**Entries supplied**
########

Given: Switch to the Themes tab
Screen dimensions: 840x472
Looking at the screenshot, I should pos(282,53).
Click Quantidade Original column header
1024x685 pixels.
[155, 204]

########

Edit the listing above so that "Themes" becomes "Layouts", and keep every other line unchanged.

**Solved exercise**
Given: Switch to the Layouts tab
Screen dimensions: 840x472
Looking at the screenshot, I should pos(282,53).
Click Quantidade Original column header
1024x685 pixels.
[155, 204]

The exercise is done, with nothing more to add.